European Shares Seen Tad Higher At Open

European stocks are seen opening a tad higher on Friday in light pre-Christmas trade. Financial markets in the U.K. will close early today for Christmas.

Asian markets followed Wall Street lower as forecast-beating U.S. data fueled expectations that the Federal Reserve will continue to lift interest rates.

China’s key money rate fell to a record low today after the country’s central bank made its biggest weekly liquidity injection into the banking system in nearly two months to help banks tide over the year-end rush for cash.

A new analysis revealed that China is likely experiencing 1 million COVID infections and 5,000 virus deaths every day.

The dollar rose broadly while gold traded flat after having fallen more than 1 percent on Thursday.

An inflation reading said to be preferred by the Fed along with U.S. reports on durable goods orders, new home sales and consumer sentiment may sway markets later in the day.
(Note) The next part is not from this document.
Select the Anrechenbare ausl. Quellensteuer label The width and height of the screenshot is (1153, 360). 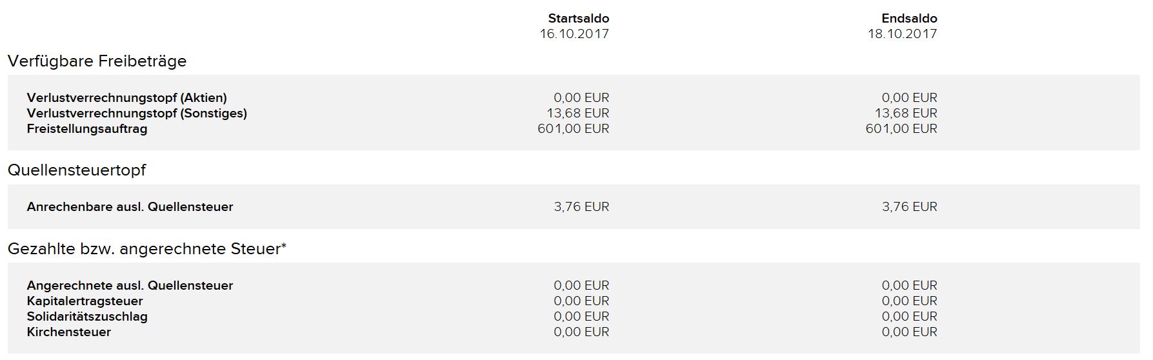coord(130,207)
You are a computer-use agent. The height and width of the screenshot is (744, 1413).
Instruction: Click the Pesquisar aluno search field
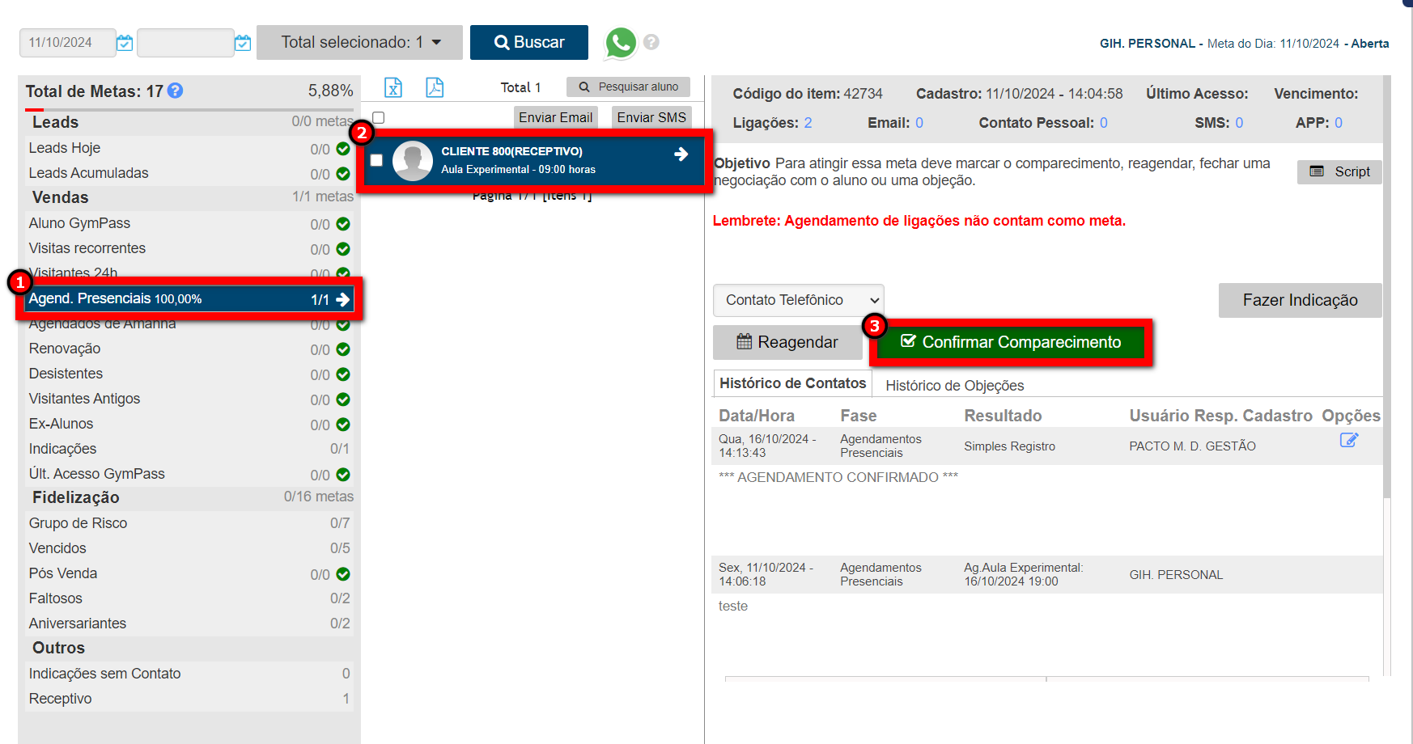click(x=629, y=87)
Oil rose over 1 percent in Asian trade after snapping a three-day winning streak in the previous session.

U.S. stocks fell sharply overnight and the dollar rose, as signs of a tight labor market and an upward revision to the U.S. Q3 growth rate heightened expectations of further Fed tightening.

The tech-heavy Nasdaq Composite tumbled 2.2 percent to its lowest closing level in well over a month, while the Dow dropped 1.1 percent and the S&P 500 shed 1.5 percent.

European stocks closed lower on Thursday as data showed U.K. GDP shrank more than initial estimated in the third quarter.

The pan European STOXX 600 declined 1 percent. The German DAX lost 1.3 percent, France’s CAC 40 index tumbled 1 percent and the U.K.’s FTSE 100 eased 0.4 percent.